══ DATA TO PROCESS ══

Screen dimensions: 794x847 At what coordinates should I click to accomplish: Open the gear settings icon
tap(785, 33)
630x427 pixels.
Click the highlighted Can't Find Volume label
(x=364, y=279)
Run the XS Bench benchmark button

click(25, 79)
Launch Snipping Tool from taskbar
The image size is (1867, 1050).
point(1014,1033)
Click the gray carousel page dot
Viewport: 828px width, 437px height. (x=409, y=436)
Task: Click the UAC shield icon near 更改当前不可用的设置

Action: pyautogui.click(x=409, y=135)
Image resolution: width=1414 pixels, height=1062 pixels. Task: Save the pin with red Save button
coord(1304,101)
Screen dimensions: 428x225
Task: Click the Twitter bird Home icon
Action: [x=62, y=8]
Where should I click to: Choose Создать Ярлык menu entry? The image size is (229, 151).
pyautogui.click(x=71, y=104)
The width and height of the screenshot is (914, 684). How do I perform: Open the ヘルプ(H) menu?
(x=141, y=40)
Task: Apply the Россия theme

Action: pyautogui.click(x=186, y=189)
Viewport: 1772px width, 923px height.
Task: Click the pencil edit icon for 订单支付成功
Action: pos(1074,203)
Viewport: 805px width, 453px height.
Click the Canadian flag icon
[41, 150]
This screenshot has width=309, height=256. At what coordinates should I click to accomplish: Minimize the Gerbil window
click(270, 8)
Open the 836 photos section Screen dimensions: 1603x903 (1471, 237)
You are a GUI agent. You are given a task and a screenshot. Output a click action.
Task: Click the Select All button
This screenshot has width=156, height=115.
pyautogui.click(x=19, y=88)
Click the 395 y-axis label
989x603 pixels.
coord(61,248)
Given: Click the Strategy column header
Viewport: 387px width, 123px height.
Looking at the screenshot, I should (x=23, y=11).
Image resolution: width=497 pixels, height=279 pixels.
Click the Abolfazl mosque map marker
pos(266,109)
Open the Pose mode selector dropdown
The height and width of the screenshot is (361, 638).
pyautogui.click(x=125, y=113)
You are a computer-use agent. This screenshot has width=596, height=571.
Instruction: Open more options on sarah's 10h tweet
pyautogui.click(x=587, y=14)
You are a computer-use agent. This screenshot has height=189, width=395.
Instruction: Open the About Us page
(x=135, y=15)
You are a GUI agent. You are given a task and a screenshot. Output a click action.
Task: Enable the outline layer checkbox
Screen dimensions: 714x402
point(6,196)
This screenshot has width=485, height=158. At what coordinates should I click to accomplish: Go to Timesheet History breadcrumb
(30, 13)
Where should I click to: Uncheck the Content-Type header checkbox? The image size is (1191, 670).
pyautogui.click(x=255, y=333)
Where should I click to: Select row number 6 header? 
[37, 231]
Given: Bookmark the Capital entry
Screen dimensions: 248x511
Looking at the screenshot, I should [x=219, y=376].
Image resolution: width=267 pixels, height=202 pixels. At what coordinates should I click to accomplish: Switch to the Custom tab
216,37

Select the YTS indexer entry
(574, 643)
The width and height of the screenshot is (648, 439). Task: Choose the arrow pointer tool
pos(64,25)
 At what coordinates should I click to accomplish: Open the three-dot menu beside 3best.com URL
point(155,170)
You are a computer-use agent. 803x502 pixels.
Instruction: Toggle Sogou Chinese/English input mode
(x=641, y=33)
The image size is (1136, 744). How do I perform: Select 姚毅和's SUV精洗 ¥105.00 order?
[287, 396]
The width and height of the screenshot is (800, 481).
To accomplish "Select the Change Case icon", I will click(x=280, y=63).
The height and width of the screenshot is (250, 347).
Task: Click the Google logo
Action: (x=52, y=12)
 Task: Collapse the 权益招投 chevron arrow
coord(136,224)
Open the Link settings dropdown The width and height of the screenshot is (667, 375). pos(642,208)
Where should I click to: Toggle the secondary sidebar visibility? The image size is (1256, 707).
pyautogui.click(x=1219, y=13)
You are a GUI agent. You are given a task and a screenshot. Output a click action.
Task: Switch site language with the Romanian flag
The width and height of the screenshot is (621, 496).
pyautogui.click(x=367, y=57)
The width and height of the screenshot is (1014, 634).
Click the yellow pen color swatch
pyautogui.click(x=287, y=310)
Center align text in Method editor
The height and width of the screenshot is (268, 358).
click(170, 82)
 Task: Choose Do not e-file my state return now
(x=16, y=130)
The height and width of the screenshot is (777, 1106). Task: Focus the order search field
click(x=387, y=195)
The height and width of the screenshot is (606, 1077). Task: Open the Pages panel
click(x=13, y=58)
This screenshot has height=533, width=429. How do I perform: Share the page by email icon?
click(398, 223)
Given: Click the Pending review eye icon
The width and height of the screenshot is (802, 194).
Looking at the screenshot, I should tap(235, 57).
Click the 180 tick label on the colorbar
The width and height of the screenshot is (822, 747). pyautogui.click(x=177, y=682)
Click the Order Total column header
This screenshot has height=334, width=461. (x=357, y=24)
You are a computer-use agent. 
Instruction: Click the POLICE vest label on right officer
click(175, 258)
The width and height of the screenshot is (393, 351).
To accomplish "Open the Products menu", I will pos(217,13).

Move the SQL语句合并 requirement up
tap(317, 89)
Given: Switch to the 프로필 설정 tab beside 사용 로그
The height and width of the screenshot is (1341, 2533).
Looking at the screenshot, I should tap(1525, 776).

═══

# WRITTEN PROBLEM:
Substitute "dropdown" for "menu" throughout the items, beginning at the first line of the items and stopping after the line that contains "(x=141, y=40)". Reproduce only those lines, leaving everything else in them unchanged.

# COMPLETE OUTPUT:
Screen dimensions: 794x847 At what coordinates should I click to accomplish: Open the gear settings icon
tap(785, 33)
630x427 pixels.
Click the highlighted Can't Find Volume label
(x=364, y=279)
Run the XS Bench benchmark button

click(25, 79)
Launch Snipping Tool from taskbar
The image size is (1867, 1050).
point(1014,1033)
Click the gray carousel page dot
Viewport: 828px width, 437px height. (x=409, y=436)
Task: Click the UAC shield icon near 更改当前不可用的设置

Action: pyautogui.click(x=409, y=135)
Image resolution: width=1414 pixels, height=1062 pixels. Task: Save the pin with red Save button
coord(1304,101)
Screen dimensions: 428x225
Task: Click the Twitter bird Home icon
Action: [x=62, y=8]
Where should I click to: Choose Создать Ярлык dropdown entry? The image size is (229, 151).
pyautogui.click(x=71, y=104)
The width and height of the screenshot is (914, 684). How do I perform: Open the ヘルプ(H) dropdown?
(x=141, y=40)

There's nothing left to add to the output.